The Best Free Tools to Track Congressional Stock Trading in 2026

By James Whitfield, CFA · March 2026 · 11 min read

The market for congressional trading data has exploded. Three years ago, there were two or three sites aggregating STOCK Act disclosures. Today there are more than a dozen, ranging from free community-built projects to professional institutional platforms charging hundreds of dollars per month.

I've spent the past 14 years working with alternative data in institutional settings. I've evaluated all the major congressional tracking tools from the perspective of a quantitative analyst who needs accuracy, speed, API access, and contextual enrichment — not just a pretty leaderboard of "most recent trades."

This guide cuts through the noise. Here's every major tool, evaluated honestly — including the one I work with (VertData), which I'll flag explicitly.

Evaluation Criteria:
• Data freshness: How quickly does filing appear after official publication?
• Accuracy: Error rate on ticker normalization and amount parsing
• Coverage: House AND Senate, historical depth, all transaction types
• Context: Committee overlays, insider cross-referencing, performance history
• API access: Machine-readable output for systematic integration
• Cost: Free tier quality vs. paid tier value

The Official Government Sources (Free, But Painful)

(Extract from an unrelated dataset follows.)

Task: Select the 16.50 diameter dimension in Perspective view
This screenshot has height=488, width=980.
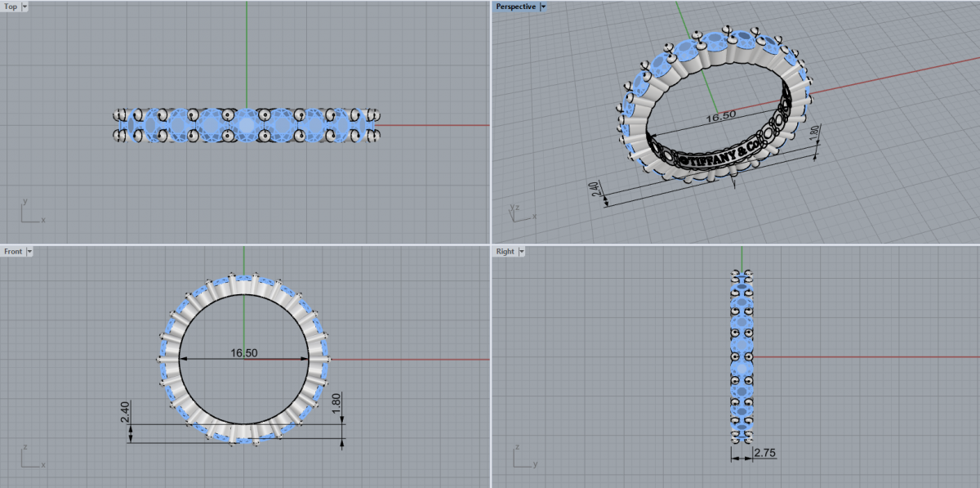Action: 719,118

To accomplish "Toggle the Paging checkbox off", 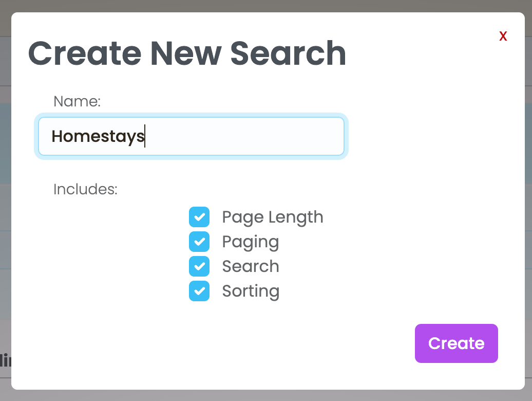I will click(199, 242).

Before reviewing third-party tools, understand the official sources they all parse from:

House Financial Disclosures — disclosures-clerk.house.gov

★★☆☆☆ — Direct but miserable

What it is: The official repository of all House Periodic Transaction Reports (PTRs). Published as scanned PDFs, updated irregularly.

Pros: Free, authoritative source of record, all trades eventually appear here

Cons: PDFs require OCR to parse, no search functionality across reports, no API, inconsistent publication schedule, UI last updated circa 2005

Best for: Researchers who need to verify a specific filing or retrieve original documents for legal/compliance purposes.

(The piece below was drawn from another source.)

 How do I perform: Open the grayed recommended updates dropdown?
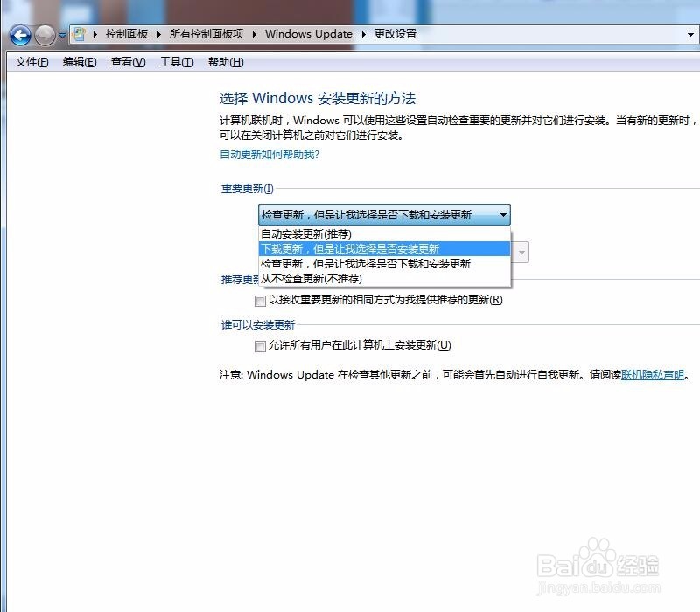[x=521, y=252]

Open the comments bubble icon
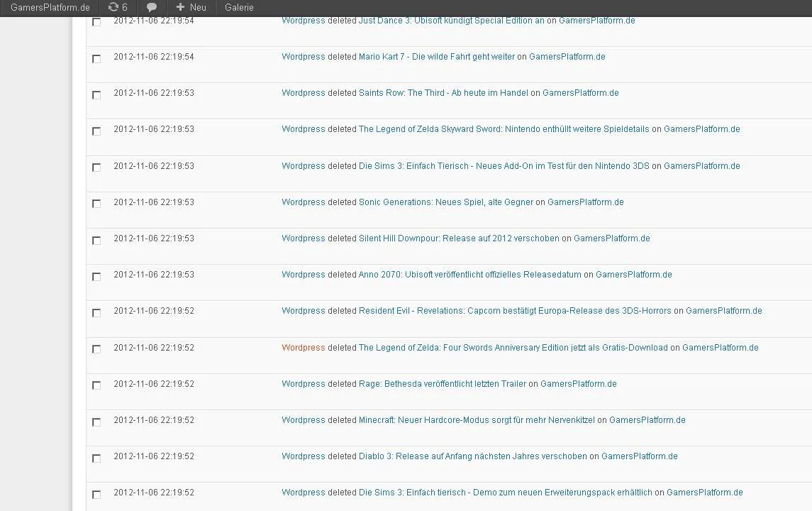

Practical use: Almost none for investment research. Download original PDFs here if you need to verify a third-party aggregator's data.

disclosures-clerk.house.gov

Senate eFD System — efdsearch.senate.gov

★★★☆☆ — Better than House, still clunky

What it is: Electronic Financial Disclosure database for Senate PTRs. More structured than House filings — outputs to XML and provides a search interface.

Pros: Search by senator name, date range, and report type. JSON API available (though undocumented and throttled). More machine-readable than House PDFs.

Cons: Rate limiting (100 requests/hour) blocks systematic scraping. UI is clunky. Reports sometimes sit "pending" for days before publication. No bulk export.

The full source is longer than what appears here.